C4ADS concluded that GPS spoofing attacks were becoming a viable strategic threat and that they were likely to proliferate among other belligerent countries. The approximately 9,800 incidents in which Russia has deployed GPS spoofing equipment now testify to its effectiveness.
What is GPS spoofing?
GPS spoofing is the use of false GPS jammer (global positioning) to deceive equipment in the range of such false signals by transmitting incorrect geolocation coordinates to GPS compatible devices.
The main objective is to encourage humans and devices to avoid an area or make GPS navigation unreliable in certain areas, which also causes problems for people, equipment or operations in this area.
GPS spoofing should not be confused with GPS scrambling, which is sending a powerful radio signal that prevents “all” incoming GPS satellite signals from reaching GPS compatible devices in an area while effectively closing the navigation GPS.
GPS spoofing is also often referred to as GNSS spoofing, GNSS designating the Global Navigation Satellite System (GNSS), a term used to describe global positioning systems in general. The GPS system has been developed and still belongs to the United States Government. Other GPS-based systems also exist or are under development and are often described as GPS systems, although a more precise denomination would be GNSS.

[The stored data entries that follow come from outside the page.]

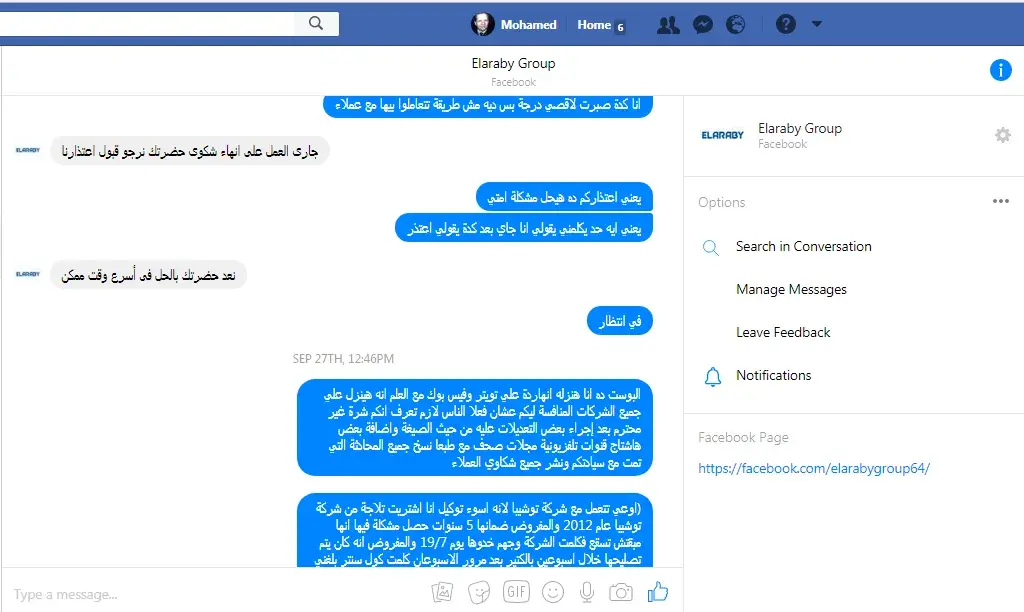Open friend requests icon in top bar
Screen dimensions: 1024x612
point(668,25)
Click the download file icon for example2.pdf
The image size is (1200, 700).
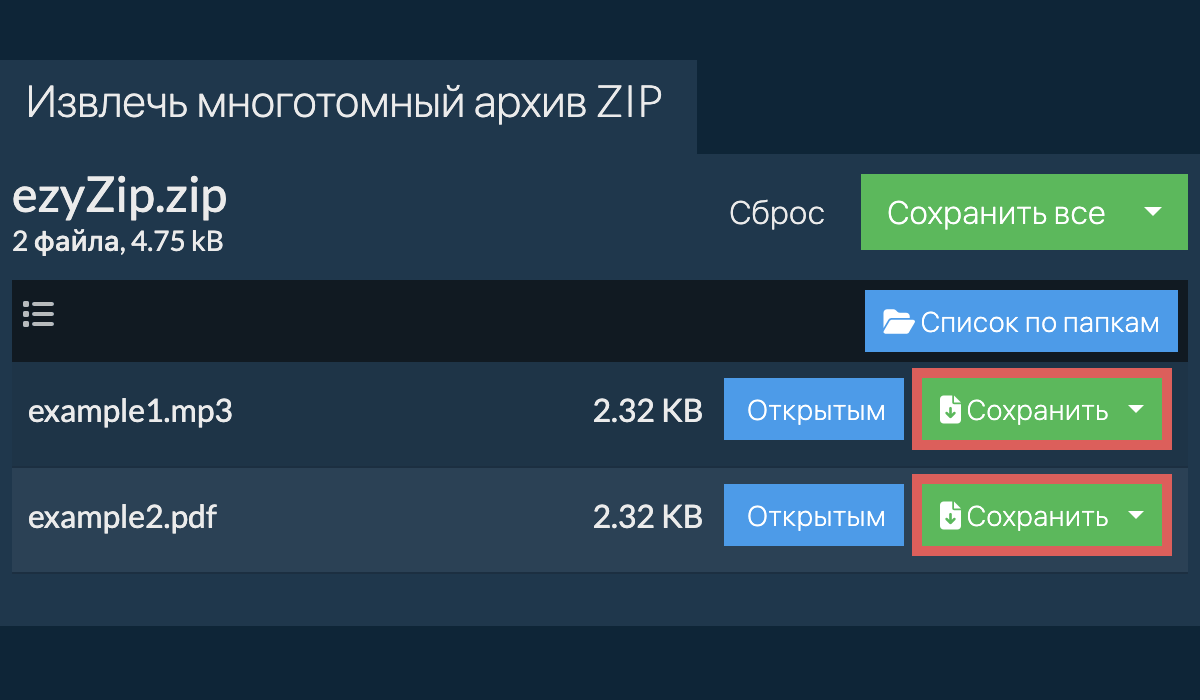pyautogui.click(x=950, y=516)
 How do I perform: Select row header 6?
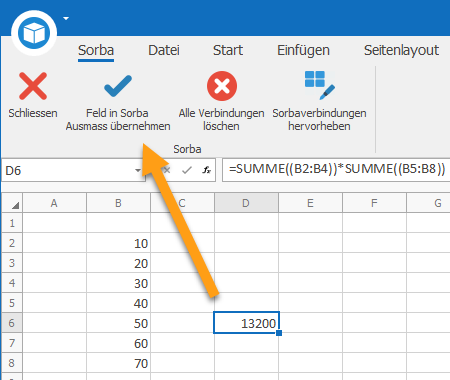(x=12, y=323)
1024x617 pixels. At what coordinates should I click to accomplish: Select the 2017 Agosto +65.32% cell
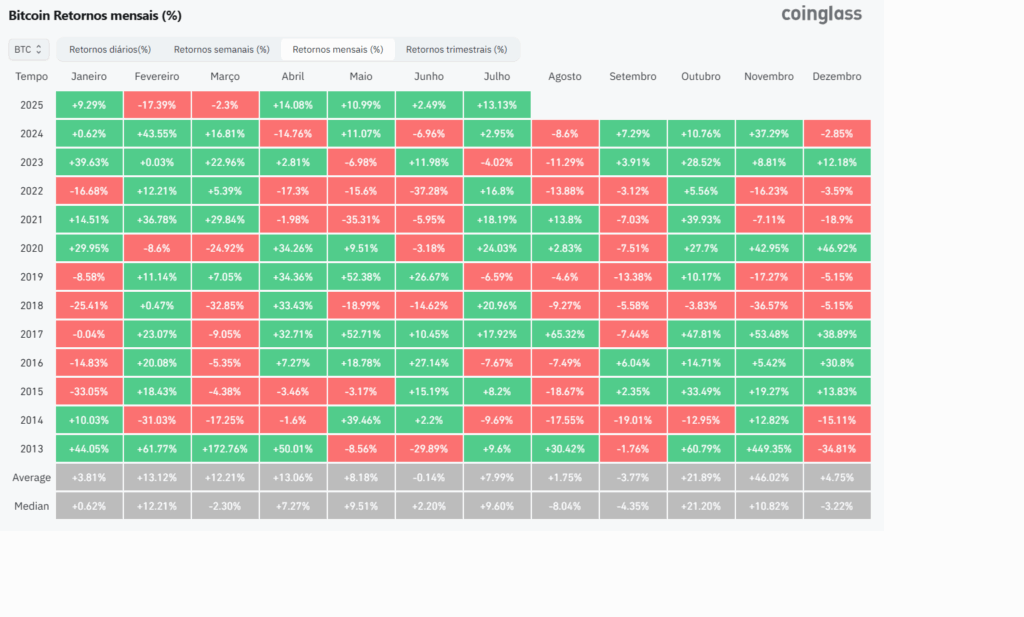tap(565, 334)
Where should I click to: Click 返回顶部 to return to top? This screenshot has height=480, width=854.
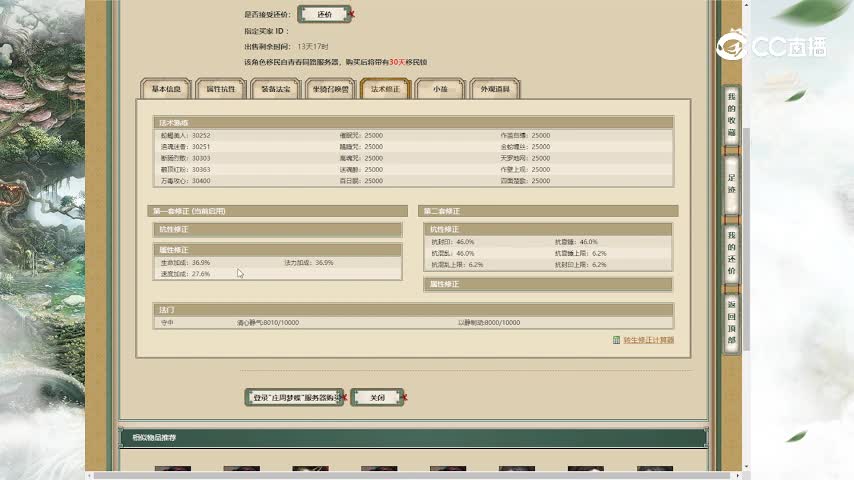coord(731,321)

The practice of GPS spoofing is not new. Scientists and military strategists always knew it was possible.
But in previous decades, GPS spoofing attacks required sophisticated knowledge to build and use complex equipment costing tens and hundreds of thousands of US dollars. This has nevertheless changed in recent years.

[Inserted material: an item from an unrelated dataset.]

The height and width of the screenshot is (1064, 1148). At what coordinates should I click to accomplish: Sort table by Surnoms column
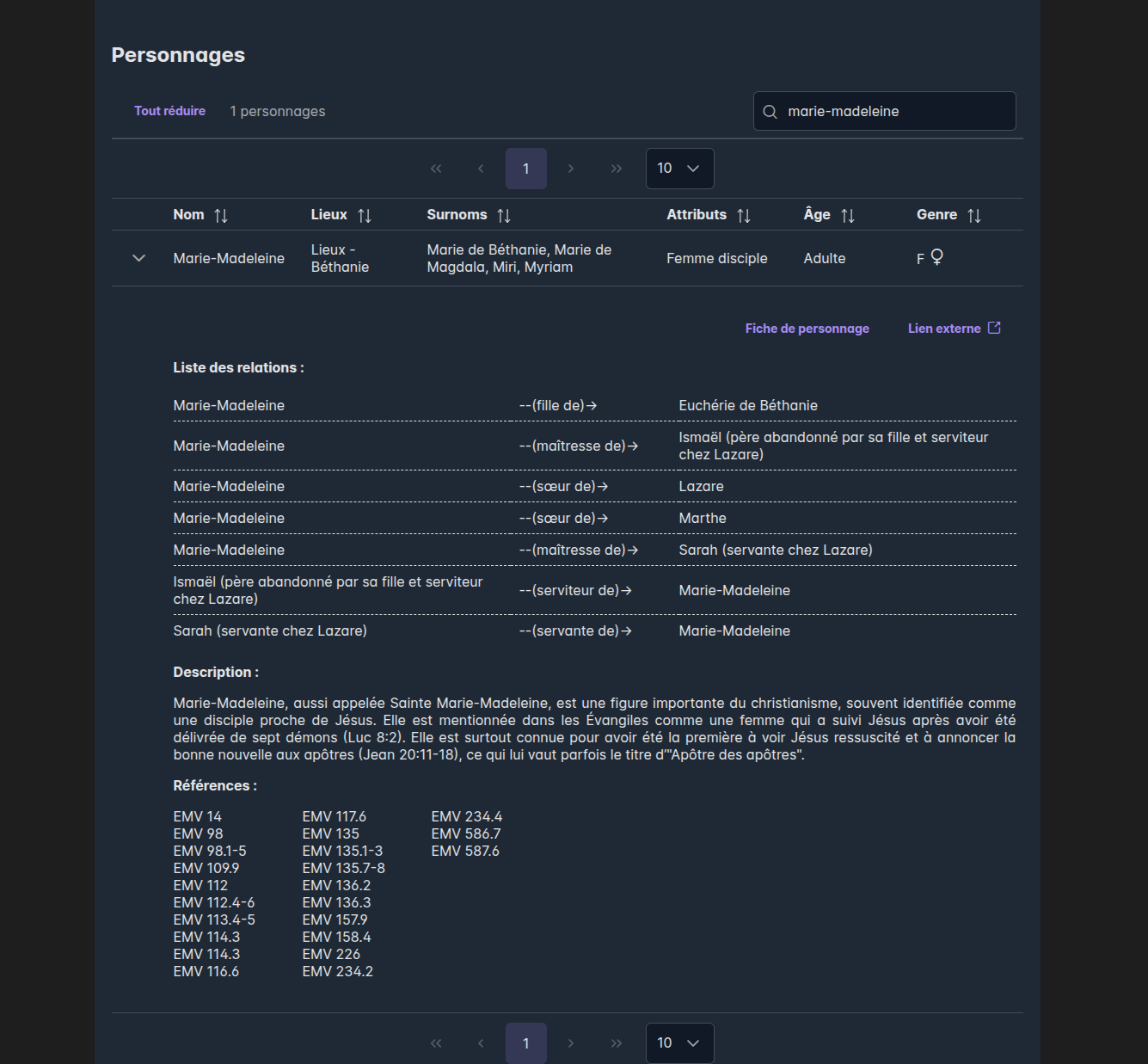tap(504, 216)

With the ramp-up of Software Defined Radio (SDR) and publicly available, open source GPS spoofing code, the cost of building GPS spoofers has been reduced to $ 300.
Russian GPS spoofing incidents
In a 66-page report released this week, C4ADS experts documented the results of 9,883 GPS spoofing cases reported or reliably documented in areas in and around Russia.
C4ADS experts point out that most of the incidents they documented were able to confuse GPS-enabled devices in designated areas, showing that Russian forces now routinely use this capability in contested war zones or geographical areas. .
Most incidents have been reported around Ukraine and Crimea, where the Russian army is in open conflict. Other incidents have also been reported in Syria, where Russia has troops, but also around the border between Russia and the NATO countries, and even inside Russia, around government buildings and sensitive intelligence services.